▶ [Records to process]:
——

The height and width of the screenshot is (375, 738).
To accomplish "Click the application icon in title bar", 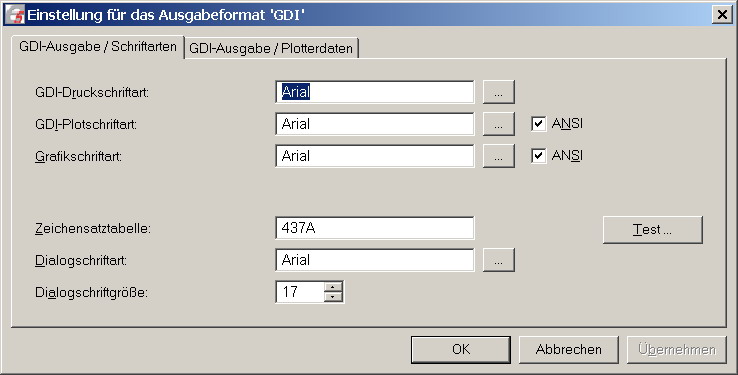I will 17,15.
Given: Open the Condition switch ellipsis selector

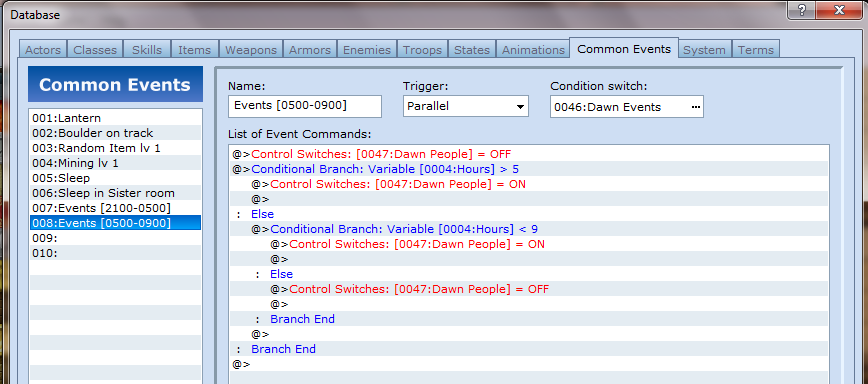Looking at the screenshot, I should (696, 107).
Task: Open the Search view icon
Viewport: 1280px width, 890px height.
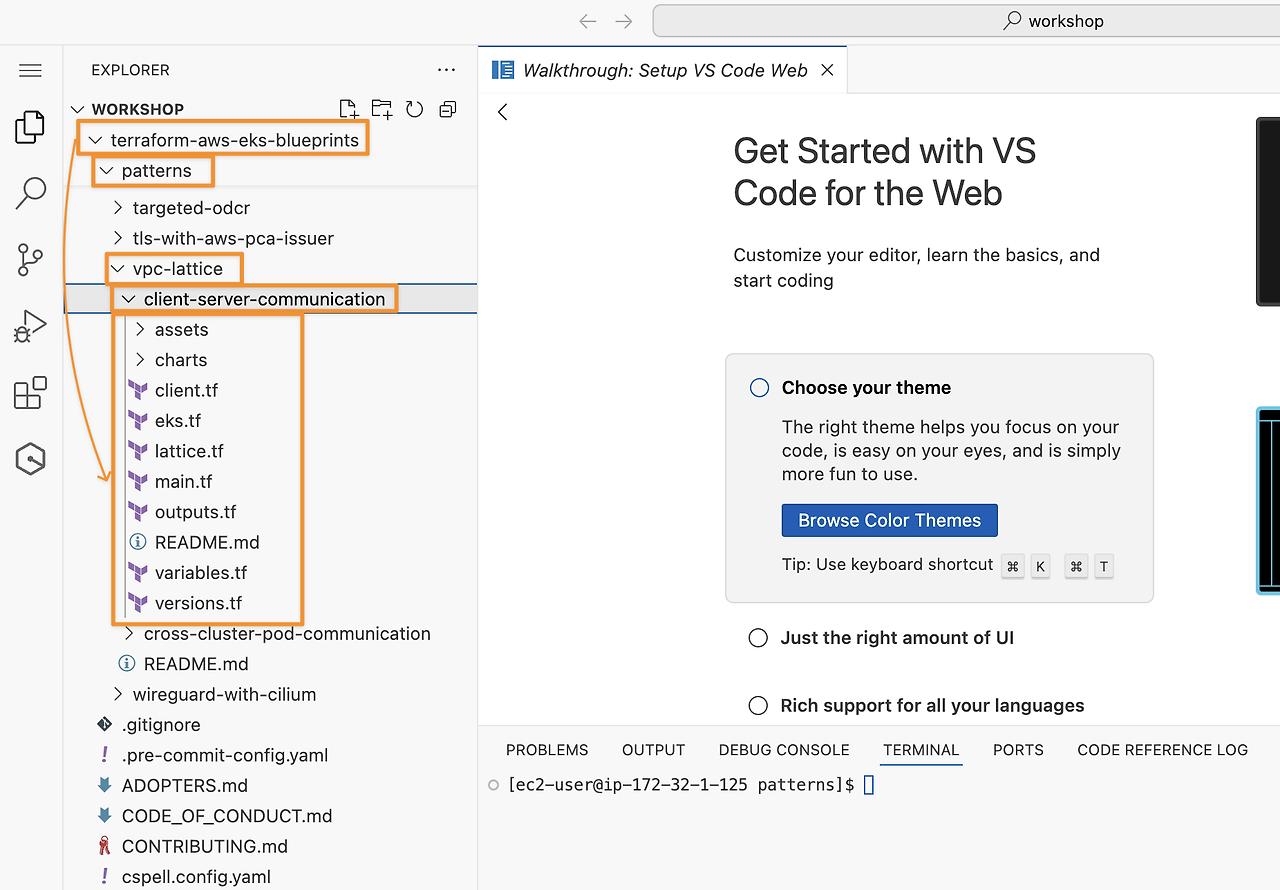Action: click(x=30, y=193)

——

▶ [What is expected]:
Once the line containing "Task: Open the Search view icon" is found, write it out exactly along with every line after it through the end of the listing, excluding pictures.

▶ [Exercise answer]:
Task: Open the Search view icon
Viewport: 1280px width, 890px height.
Action: click(x=30, y=193)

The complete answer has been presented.